TASK GOAL
All that is needed is every line of the listing below that has "first".

DATA EXTRACTS
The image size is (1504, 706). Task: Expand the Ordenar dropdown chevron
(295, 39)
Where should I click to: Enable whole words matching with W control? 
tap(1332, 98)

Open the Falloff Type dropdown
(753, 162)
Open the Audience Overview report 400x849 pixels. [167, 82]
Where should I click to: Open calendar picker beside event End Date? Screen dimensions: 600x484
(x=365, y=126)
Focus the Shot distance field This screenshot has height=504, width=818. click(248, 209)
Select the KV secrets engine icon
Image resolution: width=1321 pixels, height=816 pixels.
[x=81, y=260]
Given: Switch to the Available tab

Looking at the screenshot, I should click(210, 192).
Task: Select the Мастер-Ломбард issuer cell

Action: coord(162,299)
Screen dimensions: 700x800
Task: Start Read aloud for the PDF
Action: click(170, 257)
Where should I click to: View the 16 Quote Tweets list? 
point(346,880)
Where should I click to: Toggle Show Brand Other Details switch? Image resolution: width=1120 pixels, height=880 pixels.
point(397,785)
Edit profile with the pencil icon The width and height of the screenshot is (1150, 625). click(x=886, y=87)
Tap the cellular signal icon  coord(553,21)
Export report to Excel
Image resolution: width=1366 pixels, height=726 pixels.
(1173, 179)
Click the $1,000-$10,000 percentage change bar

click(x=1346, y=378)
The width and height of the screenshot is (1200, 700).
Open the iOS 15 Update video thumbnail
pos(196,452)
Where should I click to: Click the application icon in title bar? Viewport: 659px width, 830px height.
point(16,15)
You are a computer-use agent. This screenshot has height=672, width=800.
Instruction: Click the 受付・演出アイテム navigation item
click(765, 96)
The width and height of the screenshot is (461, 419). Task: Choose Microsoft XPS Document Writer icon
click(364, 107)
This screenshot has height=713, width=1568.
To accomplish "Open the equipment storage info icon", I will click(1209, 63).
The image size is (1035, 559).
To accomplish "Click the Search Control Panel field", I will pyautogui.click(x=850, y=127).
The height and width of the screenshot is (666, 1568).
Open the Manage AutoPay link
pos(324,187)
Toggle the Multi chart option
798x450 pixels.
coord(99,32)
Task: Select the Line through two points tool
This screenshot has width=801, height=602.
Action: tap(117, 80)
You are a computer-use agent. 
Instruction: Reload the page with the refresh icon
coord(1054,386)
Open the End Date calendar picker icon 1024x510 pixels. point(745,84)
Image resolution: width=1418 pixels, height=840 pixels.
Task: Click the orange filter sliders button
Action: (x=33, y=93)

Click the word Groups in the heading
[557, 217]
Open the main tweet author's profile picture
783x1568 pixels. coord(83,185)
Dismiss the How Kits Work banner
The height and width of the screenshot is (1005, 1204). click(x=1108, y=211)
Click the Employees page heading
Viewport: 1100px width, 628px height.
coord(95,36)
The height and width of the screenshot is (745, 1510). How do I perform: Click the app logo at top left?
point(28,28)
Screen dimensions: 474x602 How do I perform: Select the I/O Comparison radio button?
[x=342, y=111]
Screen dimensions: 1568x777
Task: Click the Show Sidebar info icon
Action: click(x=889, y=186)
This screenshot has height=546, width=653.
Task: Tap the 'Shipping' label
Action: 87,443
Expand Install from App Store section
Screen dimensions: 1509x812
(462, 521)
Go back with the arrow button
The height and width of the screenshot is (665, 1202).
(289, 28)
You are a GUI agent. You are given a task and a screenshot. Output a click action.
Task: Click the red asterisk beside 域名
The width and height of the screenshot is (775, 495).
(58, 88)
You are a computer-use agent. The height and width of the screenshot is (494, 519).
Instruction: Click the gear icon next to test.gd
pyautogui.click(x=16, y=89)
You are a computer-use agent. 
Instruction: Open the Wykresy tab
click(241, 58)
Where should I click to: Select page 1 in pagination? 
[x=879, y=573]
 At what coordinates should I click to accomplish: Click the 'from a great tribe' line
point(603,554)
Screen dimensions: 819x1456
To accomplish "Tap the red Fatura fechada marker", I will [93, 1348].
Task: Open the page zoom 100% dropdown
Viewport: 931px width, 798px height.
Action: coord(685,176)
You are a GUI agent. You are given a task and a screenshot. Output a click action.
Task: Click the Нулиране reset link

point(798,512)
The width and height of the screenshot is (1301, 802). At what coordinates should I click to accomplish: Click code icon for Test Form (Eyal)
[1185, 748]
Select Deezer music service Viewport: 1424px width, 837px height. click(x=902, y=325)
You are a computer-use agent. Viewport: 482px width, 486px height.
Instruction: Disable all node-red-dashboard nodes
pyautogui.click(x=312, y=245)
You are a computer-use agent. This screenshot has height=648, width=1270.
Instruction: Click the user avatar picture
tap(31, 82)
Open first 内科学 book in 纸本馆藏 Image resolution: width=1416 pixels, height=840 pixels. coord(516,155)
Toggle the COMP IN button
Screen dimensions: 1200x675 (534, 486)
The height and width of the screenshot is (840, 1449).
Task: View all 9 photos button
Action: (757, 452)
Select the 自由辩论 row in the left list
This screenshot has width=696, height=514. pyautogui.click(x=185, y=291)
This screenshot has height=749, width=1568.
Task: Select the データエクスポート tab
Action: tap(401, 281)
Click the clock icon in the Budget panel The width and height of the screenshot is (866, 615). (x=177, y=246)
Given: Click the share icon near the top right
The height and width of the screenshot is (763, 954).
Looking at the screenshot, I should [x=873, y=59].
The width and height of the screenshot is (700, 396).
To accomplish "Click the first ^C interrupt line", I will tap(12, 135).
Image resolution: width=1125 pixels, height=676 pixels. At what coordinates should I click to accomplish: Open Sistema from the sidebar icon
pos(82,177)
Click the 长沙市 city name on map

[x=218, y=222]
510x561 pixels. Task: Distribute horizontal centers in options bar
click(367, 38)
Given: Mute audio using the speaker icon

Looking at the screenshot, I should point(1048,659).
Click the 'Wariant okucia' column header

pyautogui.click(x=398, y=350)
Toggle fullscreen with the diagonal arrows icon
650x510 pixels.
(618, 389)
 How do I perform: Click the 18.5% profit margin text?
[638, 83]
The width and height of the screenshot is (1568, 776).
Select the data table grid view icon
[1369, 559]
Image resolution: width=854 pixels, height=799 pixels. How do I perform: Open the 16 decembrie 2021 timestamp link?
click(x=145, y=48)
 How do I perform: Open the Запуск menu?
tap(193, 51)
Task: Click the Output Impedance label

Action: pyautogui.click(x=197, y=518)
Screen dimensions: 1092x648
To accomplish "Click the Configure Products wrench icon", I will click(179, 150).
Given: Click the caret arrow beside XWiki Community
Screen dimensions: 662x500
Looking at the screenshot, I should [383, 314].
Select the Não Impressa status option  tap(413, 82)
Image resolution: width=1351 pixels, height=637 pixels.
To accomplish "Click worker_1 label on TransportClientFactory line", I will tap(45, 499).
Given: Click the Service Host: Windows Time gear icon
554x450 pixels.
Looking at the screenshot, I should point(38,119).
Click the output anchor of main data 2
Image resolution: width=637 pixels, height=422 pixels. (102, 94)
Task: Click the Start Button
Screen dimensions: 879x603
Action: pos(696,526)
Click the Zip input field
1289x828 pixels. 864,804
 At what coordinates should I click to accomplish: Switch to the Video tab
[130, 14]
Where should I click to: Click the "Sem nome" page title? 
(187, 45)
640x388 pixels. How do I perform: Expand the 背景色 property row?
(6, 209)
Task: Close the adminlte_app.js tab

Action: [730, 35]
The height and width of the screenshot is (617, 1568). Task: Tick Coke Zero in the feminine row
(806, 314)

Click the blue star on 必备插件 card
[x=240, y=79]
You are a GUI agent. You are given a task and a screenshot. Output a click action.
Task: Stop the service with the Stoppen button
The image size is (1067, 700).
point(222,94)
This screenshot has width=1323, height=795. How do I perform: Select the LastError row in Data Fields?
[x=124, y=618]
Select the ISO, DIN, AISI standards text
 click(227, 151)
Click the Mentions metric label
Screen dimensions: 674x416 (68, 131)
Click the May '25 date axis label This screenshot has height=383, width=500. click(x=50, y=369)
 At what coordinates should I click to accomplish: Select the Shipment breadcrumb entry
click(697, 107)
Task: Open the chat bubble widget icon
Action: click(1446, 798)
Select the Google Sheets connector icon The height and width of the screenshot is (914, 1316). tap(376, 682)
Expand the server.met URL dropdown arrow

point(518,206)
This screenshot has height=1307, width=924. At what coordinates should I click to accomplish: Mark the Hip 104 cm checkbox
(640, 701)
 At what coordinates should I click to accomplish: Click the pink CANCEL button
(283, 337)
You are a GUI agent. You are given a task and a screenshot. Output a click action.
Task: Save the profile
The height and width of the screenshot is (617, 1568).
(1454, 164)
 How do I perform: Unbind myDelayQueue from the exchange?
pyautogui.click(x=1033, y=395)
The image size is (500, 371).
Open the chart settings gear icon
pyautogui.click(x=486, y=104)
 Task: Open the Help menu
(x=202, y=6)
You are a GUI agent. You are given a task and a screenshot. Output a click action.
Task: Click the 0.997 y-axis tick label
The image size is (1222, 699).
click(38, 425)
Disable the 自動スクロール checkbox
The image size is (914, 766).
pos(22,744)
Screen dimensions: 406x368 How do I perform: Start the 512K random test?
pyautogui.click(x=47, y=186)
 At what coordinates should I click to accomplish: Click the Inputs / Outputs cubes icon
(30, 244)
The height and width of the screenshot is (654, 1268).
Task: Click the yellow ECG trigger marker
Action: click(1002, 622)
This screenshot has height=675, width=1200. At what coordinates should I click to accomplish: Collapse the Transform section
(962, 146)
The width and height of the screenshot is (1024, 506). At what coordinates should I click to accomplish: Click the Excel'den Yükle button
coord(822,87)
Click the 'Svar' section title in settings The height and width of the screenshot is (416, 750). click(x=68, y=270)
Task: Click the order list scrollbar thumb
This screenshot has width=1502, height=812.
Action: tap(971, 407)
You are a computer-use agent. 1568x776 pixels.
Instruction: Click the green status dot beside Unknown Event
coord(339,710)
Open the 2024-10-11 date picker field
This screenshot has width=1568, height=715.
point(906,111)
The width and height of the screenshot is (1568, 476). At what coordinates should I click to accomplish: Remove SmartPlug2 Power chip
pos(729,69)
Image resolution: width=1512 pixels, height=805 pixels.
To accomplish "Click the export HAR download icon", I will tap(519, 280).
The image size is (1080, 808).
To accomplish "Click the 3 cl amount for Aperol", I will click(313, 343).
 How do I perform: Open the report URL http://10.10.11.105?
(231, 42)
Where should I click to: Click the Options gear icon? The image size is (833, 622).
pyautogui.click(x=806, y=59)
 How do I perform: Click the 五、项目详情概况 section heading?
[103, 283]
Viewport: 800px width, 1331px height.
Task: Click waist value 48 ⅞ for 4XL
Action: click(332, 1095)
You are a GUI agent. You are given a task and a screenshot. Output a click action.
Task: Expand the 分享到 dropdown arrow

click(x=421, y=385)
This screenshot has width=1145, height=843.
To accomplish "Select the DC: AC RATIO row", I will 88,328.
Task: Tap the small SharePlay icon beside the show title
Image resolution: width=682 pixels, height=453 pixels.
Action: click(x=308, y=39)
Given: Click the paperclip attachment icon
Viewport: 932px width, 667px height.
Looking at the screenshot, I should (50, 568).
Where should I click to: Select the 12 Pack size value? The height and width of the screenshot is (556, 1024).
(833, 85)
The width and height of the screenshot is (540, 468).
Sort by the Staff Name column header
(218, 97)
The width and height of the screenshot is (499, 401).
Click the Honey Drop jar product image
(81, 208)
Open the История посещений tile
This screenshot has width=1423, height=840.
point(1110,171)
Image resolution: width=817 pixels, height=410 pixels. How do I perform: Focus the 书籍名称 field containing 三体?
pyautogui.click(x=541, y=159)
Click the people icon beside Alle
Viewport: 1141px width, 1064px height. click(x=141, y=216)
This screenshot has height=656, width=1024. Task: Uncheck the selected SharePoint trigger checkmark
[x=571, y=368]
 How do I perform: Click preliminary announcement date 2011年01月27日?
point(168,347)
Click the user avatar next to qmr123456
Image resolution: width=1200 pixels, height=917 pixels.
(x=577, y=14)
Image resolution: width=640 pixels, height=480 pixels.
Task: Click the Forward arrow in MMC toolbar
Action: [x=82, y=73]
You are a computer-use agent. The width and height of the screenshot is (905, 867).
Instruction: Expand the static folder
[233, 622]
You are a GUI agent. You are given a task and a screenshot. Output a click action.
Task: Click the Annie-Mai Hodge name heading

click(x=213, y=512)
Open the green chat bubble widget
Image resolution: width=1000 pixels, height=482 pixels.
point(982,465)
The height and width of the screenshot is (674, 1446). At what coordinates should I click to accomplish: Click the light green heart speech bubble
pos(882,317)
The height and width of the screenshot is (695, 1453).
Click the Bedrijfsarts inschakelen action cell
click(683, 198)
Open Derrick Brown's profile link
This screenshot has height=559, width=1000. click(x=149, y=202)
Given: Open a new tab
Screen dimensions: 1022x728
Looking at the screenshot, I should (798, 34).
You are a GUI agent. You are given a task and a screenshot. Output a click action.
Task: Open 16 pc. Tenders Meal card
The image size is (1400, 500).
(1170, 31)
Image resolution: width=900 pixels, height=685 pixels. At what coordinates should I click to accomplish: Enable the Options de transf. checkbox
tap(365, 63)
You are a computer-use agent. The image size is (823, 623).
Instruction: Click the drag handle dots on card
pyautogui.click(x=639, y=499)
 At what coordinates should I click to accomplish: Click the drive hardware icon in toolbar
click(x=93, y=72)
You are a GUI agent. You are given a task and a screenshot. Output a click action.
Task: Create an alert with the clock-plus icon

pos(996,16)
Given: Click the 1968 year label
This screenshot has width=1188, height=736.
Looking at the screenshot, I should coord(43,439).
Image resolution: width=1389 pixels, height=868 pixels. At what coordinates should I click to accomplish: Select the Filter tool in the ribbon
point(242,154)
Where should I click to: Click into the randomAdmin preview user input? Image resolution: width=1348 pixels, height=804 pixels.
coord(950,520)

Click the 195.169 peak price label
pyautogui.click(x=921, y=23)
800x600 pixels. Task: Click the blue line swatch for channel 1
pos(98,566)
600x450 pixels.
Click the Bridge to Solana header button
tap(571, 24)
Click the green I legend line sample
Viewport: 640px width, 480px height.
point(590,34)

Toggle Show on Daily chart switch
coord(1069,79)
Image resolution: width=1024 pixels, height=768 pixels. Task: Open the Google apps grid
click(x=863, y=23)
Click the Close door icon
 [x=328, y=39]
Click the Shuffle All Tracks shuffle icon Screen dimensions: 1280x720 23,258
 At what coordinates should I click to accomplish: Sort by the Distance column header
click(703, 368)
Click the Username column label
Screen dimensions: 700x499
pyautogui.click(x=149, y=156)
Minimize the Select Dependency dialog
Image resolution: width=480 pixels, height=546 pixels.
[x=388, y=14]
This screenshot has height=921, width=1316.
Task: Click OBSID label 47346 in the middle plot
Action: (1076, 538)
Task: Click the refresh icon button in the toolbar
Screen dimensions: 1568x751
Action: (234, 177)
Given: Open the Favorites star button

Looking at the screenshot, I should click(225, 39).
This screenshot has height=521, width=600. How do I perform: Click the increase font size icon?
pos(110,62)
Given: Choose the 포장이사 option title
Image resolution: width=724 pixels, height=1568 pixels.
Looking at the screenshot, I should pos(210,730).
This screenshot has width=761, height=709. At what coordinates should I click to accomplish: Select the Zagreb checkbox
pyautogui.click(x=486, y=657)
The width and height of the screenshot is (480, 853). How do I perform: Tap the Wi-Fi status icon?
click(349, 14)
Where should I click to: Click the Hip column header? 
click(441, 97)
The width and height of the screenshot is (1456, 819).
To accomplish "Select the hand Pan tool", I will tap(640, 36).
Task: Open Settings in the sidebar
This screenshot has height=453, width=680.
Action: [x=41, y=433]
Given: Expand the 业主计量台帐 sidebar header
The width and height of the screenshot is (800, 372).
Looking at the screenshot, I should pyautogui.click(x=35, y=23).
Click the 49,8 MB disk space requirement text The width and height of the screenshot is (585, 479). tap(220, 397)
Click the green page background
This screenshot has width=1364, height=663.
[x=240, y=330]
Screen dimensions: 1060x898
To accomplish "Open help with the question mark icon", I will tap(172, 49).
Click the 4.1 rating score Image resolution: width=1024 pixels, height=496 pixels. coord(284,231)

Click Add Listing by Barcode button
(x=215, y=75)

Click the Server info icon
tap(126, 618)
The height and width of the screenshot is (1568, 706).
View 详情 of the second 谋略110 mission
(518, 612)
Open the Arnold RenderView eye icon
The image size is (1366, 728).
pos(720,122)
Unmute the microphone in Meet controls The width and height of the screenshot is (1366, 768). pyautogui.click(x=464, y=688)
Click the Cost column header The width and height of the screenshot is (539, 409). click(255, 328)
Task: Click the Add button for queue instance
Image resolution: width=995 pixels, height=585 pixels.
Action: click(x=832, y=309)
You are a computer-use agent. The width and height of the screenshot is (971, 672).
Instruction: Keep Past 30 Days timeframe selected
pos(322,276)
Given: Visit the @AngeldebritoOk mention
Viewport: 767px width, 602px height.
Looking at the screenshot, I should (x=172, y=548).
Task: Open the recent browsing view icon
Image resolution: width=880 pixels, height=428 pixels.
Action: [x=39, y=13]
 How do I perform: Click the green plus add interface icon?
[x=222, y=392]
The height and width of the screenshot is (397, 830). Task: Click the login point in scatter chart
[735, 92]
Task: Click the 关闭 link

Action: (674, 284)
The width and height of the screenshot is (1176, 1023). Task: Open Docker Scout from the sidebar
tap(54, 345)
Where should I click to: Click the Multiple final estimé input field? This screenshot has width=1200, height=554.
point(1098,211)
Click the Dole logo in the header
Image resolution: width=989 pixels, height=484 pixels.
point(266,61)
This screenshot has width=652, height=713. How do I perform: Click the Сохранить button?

WORKED SOLUTION
Open first 内科学 book in 纸本馆藏 Image resolution: width=1416 pixels, height=840 pixels. coord(516,155)
To accomplish "Click the first ^C interrupt line", I will tap(12, 135).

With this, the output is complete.